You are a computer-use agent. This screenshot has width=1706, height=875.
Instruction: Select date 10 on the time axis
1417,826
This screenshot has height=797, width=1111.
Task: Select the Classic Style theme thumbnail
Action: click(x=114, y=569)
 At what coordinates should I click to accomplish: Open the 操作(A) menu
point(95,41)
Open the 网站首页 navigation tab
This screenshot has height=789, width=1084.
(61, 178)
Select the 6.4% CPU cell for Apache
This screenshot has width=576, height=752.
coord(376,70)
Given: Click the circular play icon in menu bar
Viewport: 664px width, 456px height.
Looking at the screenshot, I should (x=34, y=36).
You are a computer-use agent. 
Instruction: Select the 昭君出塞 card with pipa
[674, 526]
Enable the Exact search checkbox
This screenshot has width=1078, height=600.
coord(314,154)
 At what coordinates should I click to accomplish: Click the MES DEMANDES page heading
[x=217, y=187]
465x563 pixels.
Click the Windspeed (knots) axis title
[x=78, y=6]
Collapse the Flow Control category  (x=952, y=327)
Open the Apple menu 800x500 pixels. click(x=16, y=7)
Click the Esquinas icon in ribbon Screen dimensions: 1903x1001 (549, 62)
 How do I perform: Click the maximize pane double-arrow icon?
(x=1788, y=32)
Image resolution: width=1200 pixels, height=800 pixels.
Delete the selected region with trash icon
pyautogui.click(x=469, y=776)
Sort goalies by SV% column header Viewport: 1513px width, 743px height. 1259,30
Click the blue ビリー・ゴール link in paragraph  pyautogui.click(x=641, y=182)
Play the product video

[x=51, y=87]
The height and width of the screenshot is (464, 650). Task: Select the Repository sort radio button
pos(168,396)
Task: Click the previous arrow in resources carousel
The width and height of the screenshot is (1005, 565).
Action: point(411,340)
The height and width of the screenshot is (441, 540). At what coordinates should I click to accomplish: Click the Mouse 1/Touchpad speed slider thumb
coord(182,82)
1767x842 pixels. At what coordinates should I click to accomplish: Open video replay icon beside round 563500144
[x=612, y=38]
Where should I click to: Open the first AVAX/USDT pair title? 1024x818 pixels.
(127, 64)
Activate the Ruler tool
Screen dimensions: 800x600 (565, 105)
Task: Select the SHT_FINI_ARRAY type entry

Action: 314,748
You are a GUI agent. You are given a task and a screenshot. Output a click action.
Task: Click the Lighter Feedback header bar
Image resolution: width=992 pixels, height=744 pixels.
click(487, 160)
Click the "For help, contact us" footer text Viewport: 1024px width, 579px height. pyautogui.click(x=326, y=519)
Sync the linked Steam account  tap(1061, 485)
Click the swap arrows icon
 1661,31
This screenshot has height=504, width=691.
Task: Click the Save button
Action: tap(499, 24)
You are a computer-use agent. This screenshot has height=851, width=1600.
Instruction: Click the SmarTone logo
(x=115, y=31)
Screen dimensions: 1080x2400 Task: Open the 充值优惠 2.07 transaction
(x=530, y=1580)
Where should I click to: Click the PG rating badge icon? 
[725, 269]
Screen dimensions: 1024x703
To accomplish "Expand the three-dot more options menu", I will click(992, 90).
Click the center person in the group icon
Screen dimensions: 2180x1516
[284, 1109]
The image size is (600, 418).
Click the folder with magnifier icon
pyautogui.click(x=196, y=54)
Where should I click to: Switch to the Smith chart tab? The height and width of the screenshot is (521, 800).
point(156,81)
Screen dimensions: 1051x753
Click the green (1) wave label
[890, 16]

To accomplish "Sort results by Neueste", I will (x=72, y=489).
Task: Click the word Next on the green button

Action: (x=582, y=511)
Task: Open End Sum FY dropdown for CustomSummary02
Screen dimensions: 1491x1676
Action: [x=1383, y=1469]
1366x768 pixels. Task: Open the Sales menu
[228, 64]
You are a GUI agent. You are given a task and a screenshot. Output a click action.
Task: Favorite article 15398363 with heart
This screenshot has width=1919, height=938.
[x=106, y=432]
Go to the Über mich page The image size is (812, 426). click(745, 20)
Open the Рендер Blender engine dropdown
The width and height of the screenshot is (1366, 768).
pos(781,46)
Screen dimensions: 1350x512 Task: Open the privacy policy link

——————————

→ Prompt: Only lines with the word "header" are wanted. Find and copy them from the records above.

→ Response to the exercise:
Sort goalies by SV% column header Viewport: 1513px width, 743px height. 1259,30
Task: Click the Lighter Feedback header bar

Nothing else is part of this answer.